SOURCE TEXT =>
· · · · · · ·
Pop: This Week's Album Releases

LAMBCHOP

What Another Man Spills

City Slang

UNHERALDED IN their own land, but justifiably developing a sizeable cult reputation over here, Lambchop are about as intriguing as American pop gets at the moment. Fourteen Nashville musicians based around singer- songwriter Kurt Wagner, they include an invocation to "visit the country music hall of fame in nashville, tn" on all their album sleeves. The advice seems unlikely to be reciprocated by the country establishment, as rather than ploughing the usual furrow of bars, beers, trucks, tears and line- dancing, they use the comforting textures of the form to present sentiments that can be cruel and unusual, though never punishing. Wagner's songs return country to its roots, dealing honestly with real-life matters and emotions, and his avuncular, semi-spoken vocal style sounds like your grandad rapping.

There's the usual air of acquiescent mournfulness about Lambchop's subtle collusions of strings, vibes, horns and pedal steel guitar - a vast, amorphous, not quite house-trained sound. On last year's tremendous Thriller, they leavened their sound with a veneer of MOR muzak and avant-garde musique concrete. Here, it's soul music that provides the added spice, with lovely versions of Curtis Mayfield's "Give Me Your Love" and Frederick Knight's "I've Been Lonely For So Long", both delivered in a cracked falsetto that's immensely more moving than the vocal gymnastics of modern soul singers. Again, it's real music for real people.

HOLE

Celebrity Skin

Geffen

COURTNEY LOVE certainly qualifies as real people - sometimes alarmingly so - and on Celebrity Skin she comes closer than ever before to real music. It has already been widely surmised - not least, one suspects, by Billy Corgan - that this might have something to do with the presence of Billy Corgan among the credits. You can certainly hear his dabs all over "Hit So Hard", that ruthless sense he has of how to draw the epic out of the merely ponderous. But it's not so much the music as the lyrics which impress here; and, perhaps stung by the suggestion that Kurt Cobain may have written parts of Live Through This, Courtney has pointedly claimed sole responsibility for them.

It couldn't really be any other way: Love is her own muse and her own canvas, constantly hacking away at the psychological baggage she drags around. She makes disarming, pre-emptive strikes - "She obliterated everything she kissed/Now she's fading/Somewhere in Hollywood" - and wields parody with subtlety, most movingly when she asserts: "Miles and miles of perfect skin/I swear I do, I fit right in."
· · · · · · ·
PROVIDED DATA =>
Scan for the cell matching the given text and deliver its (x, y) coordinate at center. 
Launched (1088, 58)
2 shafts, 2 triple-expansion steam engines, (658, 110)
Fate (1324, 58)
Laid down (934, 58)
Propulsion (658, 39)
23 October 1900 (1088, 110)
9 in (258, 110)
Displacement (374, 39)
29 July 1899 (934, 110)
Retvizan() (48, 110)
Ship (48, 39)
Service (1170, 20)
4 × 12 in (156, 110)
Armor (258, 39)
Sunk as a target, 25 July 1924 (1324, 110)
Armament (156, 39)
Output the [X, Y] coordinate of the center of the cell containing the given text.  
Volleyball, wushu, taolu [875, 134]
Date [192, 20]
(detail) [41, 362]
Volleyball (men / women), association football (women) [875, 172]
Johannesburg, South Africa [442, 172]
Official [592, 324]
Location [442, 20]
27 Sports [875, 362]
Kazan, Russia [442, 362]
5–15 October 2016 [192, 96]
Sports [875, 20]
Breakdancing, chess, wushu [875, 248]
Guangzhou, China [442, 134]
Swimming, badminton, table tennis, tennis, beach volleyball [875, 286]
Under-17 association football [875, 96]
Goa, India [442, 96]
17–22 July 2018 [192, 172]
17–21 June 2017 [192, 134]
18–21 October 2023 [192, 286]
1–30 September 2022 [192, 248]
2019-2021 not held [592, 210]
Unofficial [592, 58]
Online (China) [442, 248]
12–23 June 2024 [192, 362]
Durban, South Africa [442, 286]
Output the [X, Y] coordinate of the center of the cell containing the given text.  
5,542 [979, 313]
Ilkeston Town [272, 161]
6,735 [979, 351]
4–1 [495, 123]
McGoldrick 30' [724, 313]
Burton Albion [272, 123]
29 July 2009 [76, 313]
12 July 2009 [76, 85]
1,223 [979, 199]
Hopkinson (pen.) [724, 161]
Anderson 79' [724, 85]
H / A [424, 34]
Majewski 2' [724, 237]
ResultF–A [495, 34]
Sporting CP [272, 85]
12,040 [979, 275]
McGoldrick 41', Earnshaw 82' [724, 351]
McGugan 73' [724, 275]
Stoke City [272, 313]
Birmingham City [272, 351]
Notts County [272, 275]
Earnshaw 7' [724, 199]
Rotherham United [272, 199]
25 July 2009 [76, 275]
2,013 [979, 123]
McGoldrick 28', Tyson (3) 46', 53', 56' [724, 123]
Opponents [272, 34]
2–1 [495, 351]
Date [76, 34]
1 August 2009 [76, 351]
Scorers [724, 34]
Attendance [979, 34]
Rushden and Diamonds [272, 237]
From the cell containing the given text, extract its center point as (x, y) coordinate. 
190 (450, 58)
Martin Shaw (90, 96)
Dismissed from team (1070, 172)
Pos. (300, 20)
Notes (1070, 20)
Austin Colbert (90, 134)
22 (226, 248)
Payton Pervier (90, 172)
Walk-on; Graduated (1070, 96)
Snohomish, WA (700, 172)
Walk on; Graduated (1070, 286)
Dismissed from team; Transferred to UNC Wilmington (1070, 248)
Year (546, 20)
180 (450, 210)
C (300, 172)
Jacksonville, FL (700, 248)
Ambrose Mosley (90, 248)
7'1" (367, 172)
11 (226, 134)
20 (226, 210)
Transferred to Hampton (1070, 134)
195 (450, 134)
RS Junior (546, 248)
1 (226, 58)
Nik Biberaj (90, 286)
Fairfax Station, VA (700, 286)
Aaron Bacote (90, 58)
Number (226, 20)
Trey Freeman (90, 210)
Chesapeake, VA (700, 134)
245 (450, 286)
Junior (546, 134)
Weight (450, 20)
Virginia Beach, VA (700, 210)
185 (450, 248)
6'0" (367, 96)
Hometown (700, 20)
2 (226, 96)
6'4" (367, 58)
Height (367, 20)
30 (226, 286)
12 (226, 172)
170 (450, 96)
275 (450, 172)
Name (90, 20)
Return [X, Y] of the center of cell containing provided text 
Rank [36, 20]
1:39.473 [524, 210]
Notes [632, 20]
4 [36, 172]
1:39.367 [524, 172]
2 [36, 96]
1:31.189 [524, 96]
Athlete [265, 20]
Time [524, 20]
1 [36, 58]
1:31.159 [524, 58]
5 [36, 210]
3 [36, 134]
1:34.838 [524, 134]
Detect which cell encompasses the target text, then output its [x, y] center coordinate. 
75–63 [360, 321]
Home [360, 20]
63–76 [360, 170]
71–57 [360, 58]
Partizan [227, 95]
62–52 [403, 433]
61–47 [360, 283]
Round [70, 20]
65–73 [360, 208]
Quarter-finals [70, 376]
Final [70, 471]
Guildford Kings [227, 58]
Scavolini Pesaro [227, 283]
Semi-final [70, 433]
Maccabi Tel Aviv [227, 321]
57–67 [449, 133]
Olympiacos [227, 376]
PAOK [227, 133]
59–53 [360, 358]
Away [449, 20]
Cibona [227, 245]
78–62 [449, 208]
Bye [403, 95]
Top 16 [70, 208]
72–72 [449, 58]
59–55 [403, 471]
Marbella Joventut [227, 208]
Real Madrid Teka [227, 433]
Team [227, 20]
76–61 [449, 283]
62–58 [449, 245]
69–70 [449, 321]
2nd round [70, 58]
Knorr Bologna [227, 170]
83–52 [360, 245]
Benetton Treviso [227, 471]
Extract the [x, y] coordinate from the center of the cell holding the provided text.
· · · · · · ·
TASK BRIEF =>
Transcribe the passage of the album reviews above between "There's the usual" and "for real people.", inclusive.

ANSWER IN FULL =>
There's the usual air of acquiescent mournfulness about Lambchop's subtle collusions of strings, vibes, horns and pedal steel guitar - a vast, amorphous, not quite house-trained sound. On last year's tremendous Thriller, they leavened their sound with a veneer of MOR muzak and avant-garde musique concrete. Here, it's soul music that provides the added spice, with lovely versions of Curtis Mayfield's "Give Me Your Love" and Frederick Knight's "I've Been Lonely For So Long", both delivered in a cracked falsetto that's immensely more moving than the vocal gymnastics of modern soul singers. Again, it's real music for real people.